Page excerpt:
I found an alorithm that produces a puzzling pattern (video)

2    23 Oct 2016 18:10 by u/JaumeRibas

I apologize for my English, I'm not a native speaker.

The algorithm is explained here

This is how it looks like when the initial value is 10000

But the puzzling pattern appears when a larger initial value is used. Here is a 'slice' of the grid when the initial value is 20 million (wait a little for the pattern to show up)

(The video stops before the algorithm reaches the end)

Here is a closeup of the same pattern at a slower frame rate: 20 million closeup

If that wasn't enough, I noticed that if I used a different color map, a new pattern was revealed at the center of the grid. Here is the same algorithm with initial value 100 billion using a different color map

If you want to reproduce the results here is a console app with source code

I'm completely clueless about this. I just wanted to share my findings and know what you think about it.

Instructions to follow: Reproduce the part of the post about the puzzling algorithm pattern starting at "I found an alorithm" and ending at "to show up)".

Data under study:
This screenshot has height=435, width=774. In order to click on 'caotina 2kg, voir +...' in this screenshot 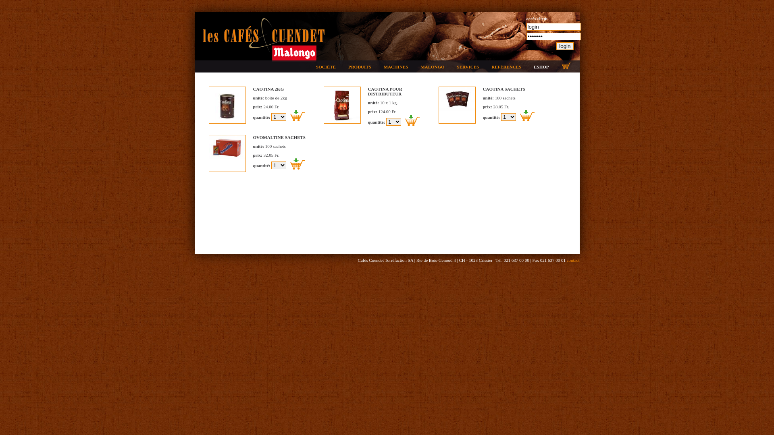, I will do `click(226, 105)`.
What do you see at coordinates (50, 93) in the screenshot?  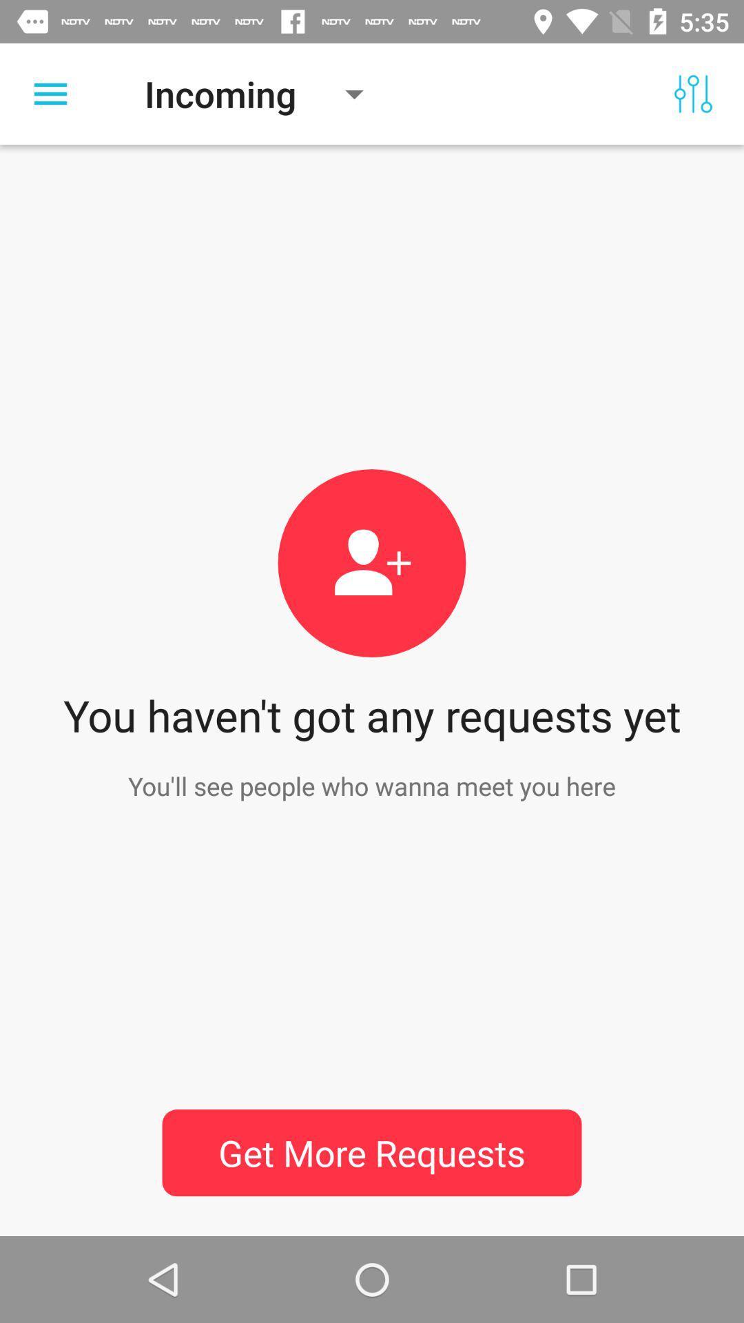 I see `open menu` at bounding box center [50, 93].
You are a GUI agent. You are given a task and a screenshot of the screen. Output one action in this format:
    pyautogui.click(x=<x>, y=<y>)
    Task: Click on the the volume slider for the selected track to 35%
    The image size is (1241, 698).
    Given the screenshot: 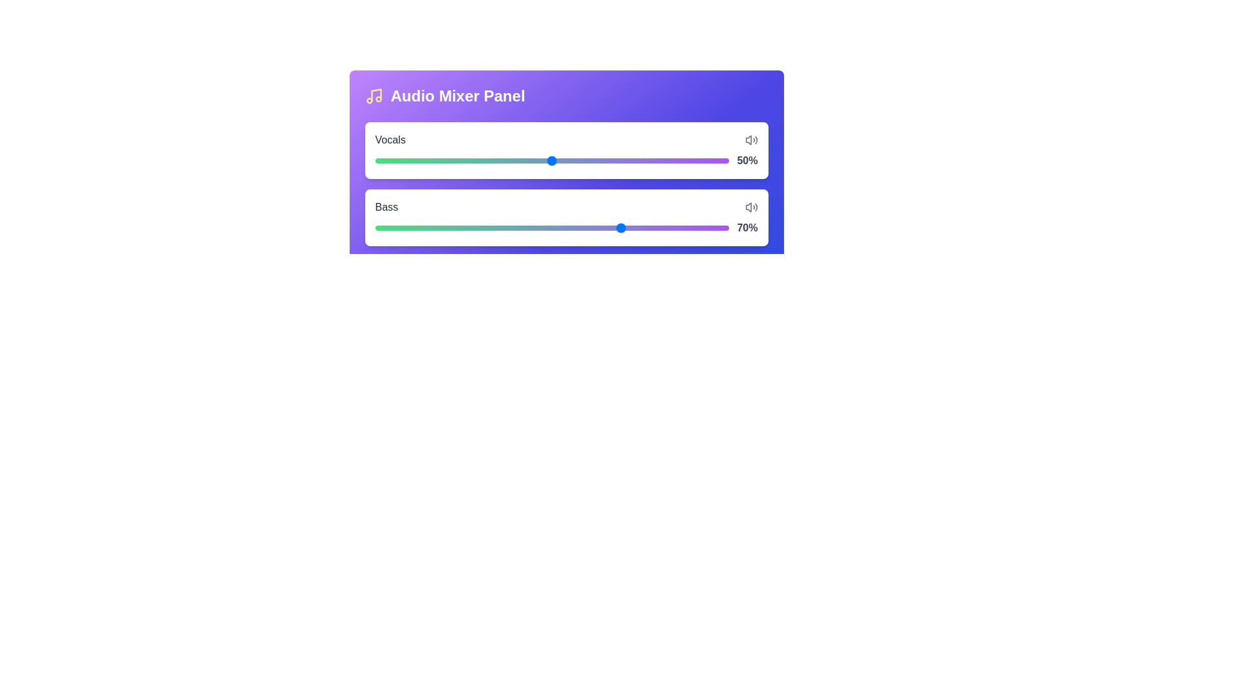 What is the action you would take?
    pyautogui.click(x=499, y=158)
    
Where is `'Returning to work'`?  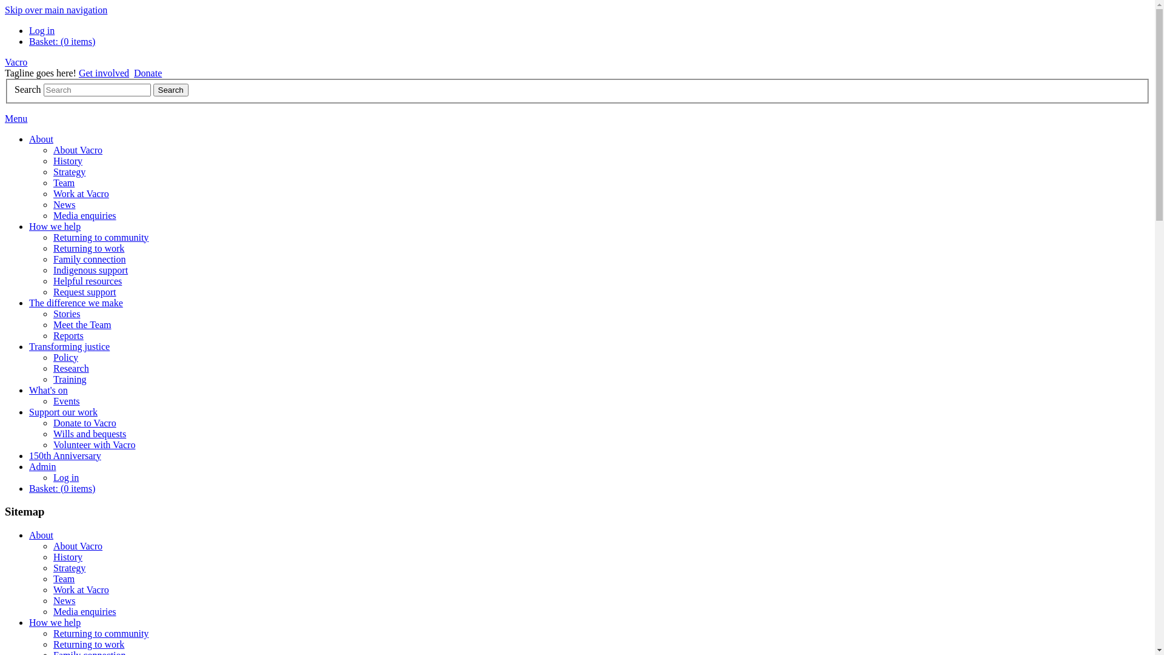
'Returning to work' is located at coordinates (88, 643).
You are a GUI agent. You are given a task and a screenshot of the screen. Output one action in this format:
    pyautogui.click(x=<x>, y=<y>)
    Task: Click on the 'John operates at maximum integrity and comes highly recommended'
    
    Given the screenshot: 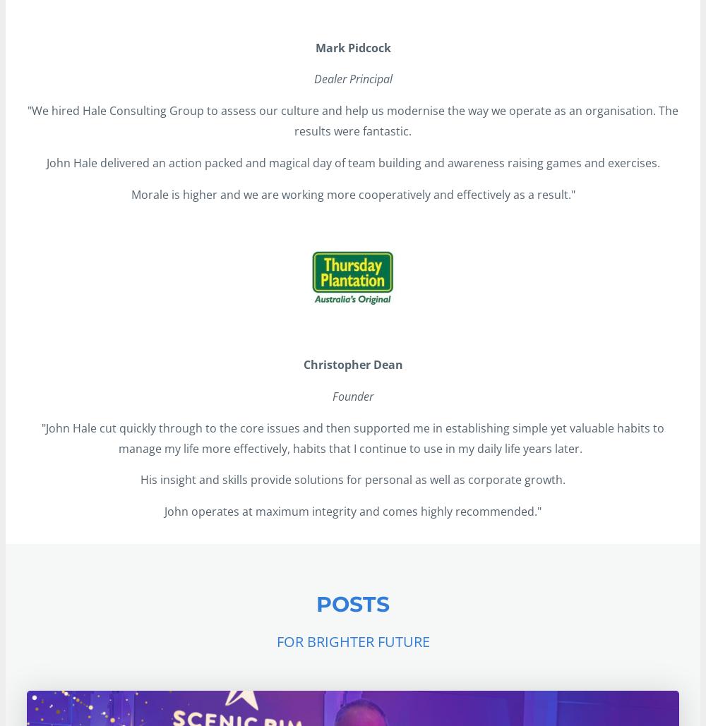 What is the action you would take?
    pyautogui.click(x=349, y=511)
    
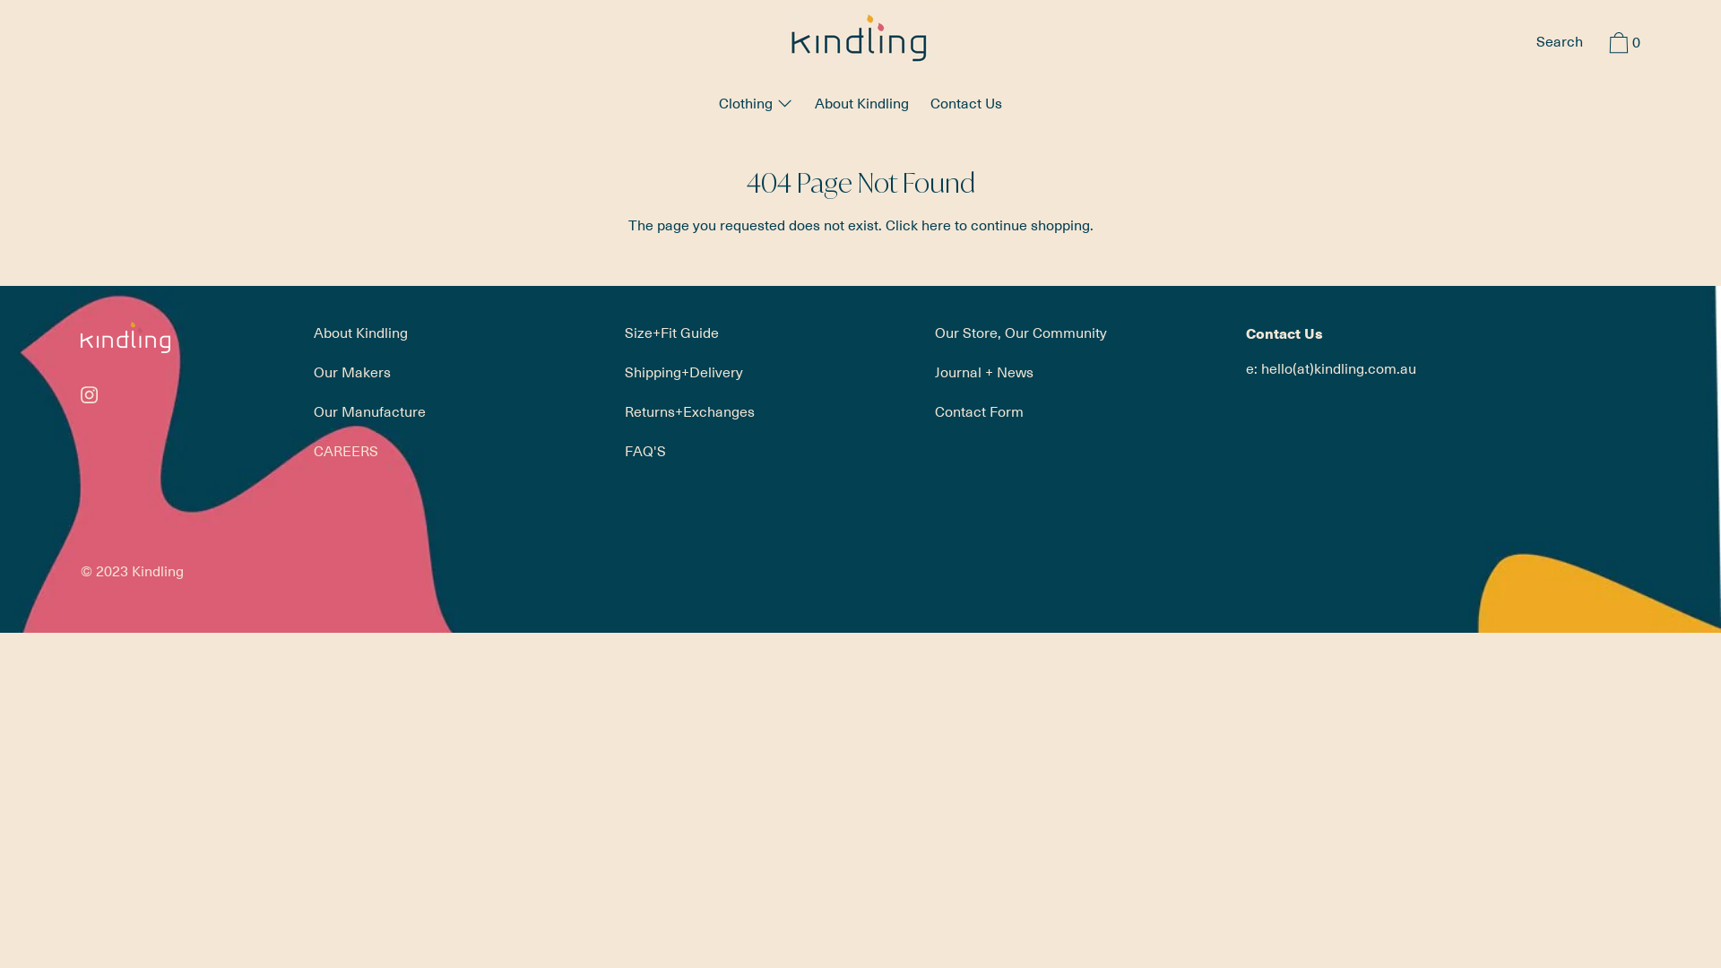 Image resolution: width=1721 pixels, height=968 pixels. What do you see at coordinates (1622, 44) in the screenshot?
I see `'0'` at bounding box center [1622, 44].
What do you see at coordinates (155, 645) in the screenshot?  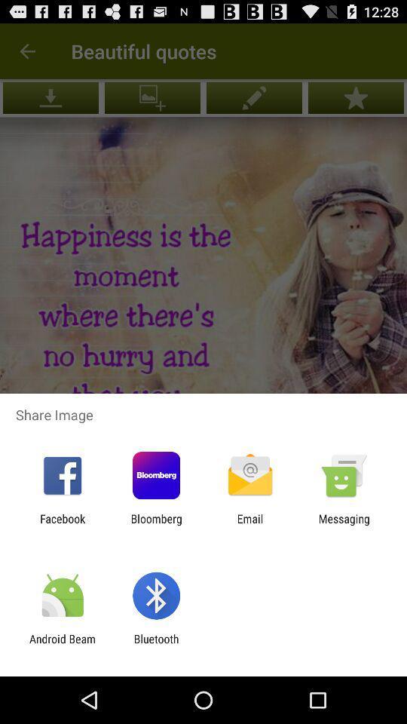 I see `the bluetooth icon` at bounding box center [155, 645].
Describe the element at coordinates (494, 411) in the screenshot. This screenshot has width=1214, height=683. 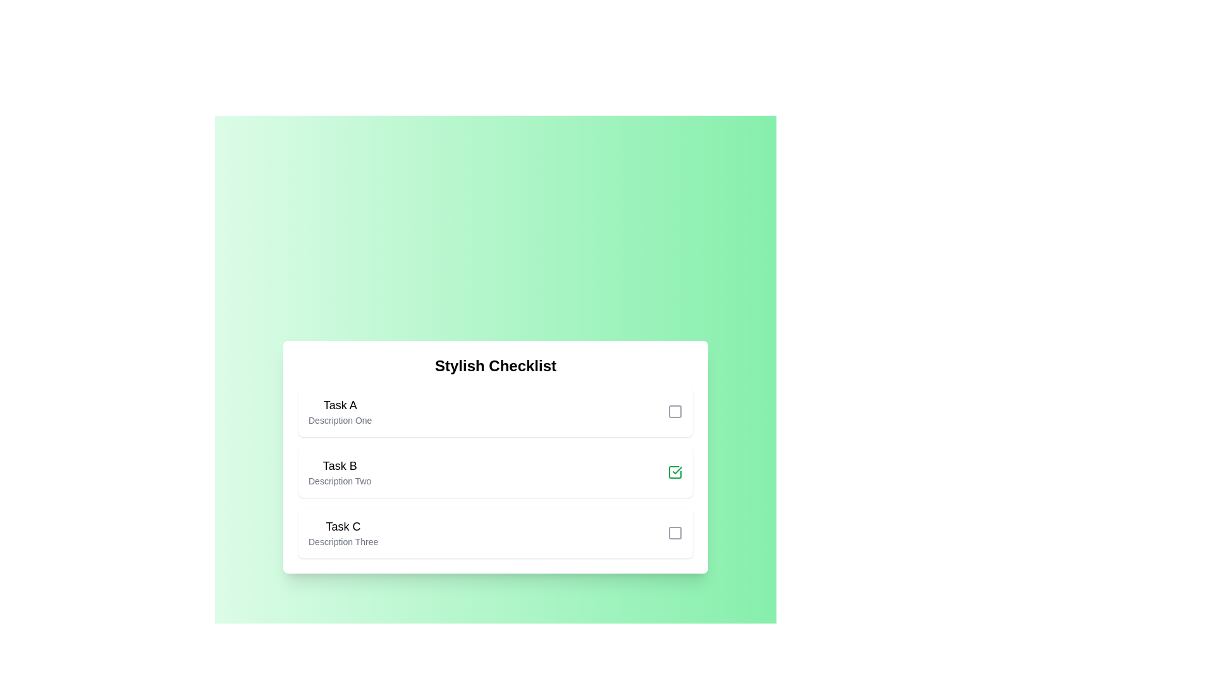
I see `the task item labeled 'Task A'` at that location.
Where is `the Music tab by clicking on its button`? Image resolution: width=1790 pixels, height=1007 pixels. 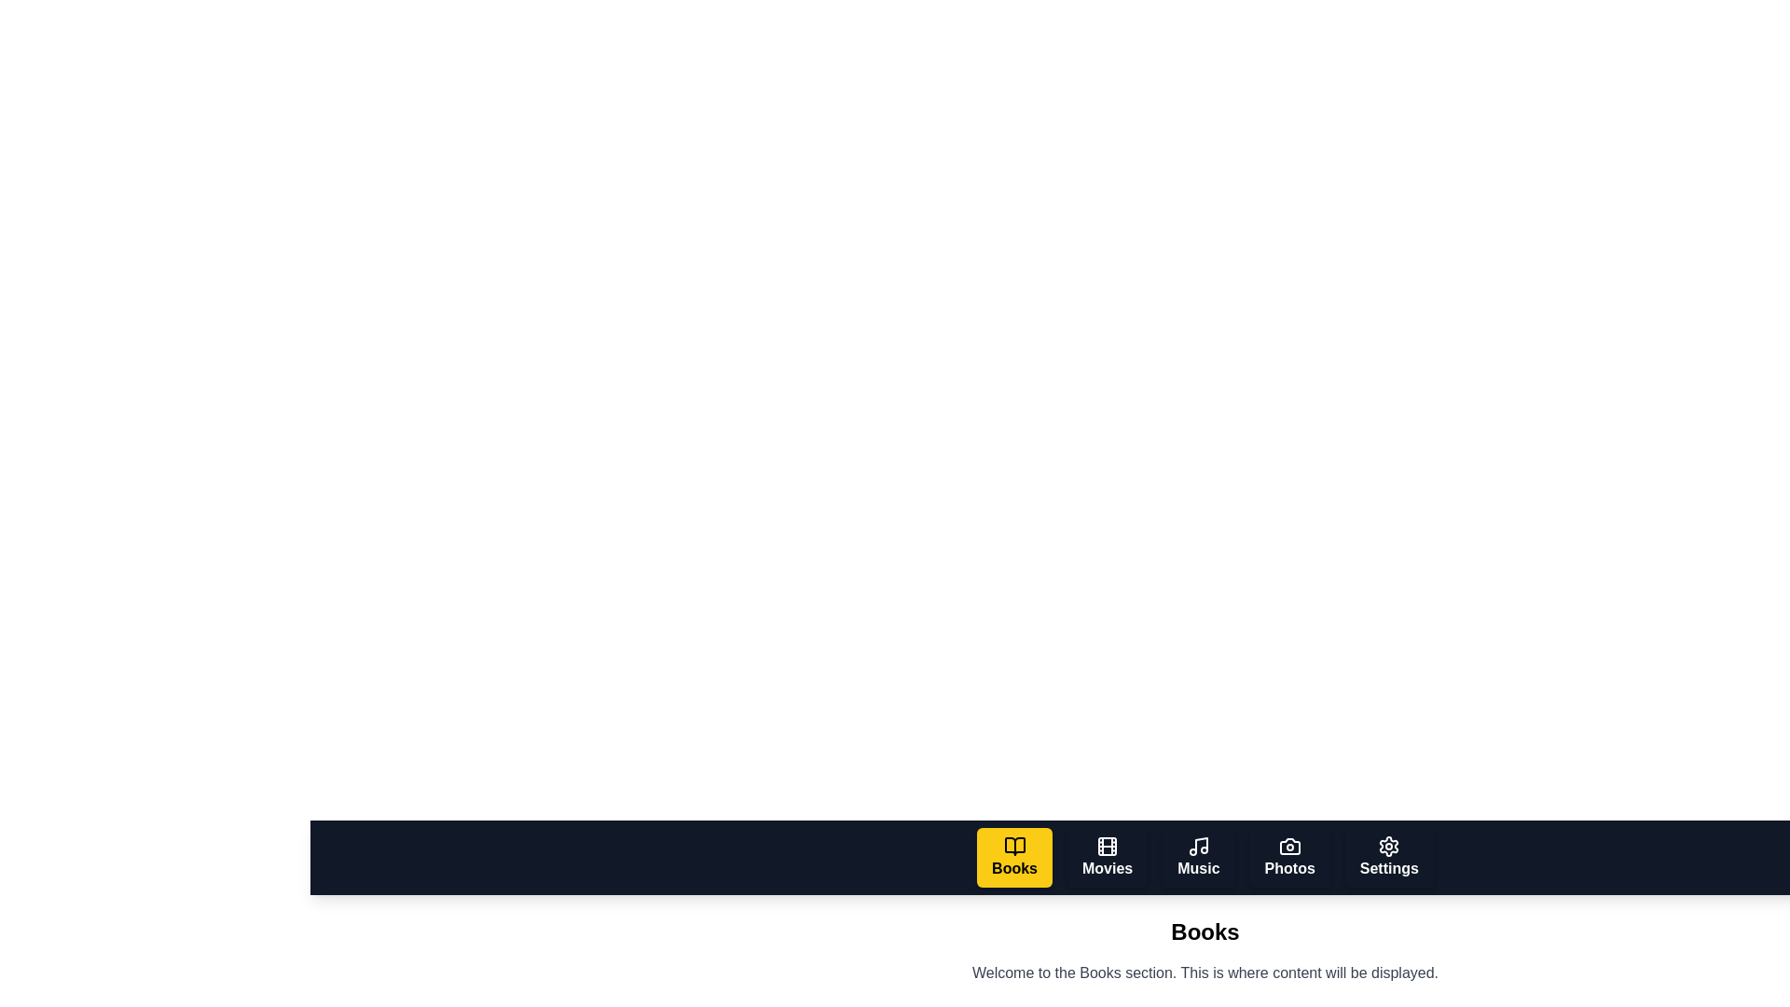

Written response:
I found an alorithm that produces a puzzling pattern (video)

2    23 Oct 2016 18:10 by u/JaumeRibas

I apologize for my English, I'm not a native speaker.

The algorithm is explained here

This is how it looks like when the initial value is 10000

But the puzzling pattern appears when a larger initial value is used. Here is a 'slice' of the grid when the initial value is 20 million (wait a little for the pattern to show up)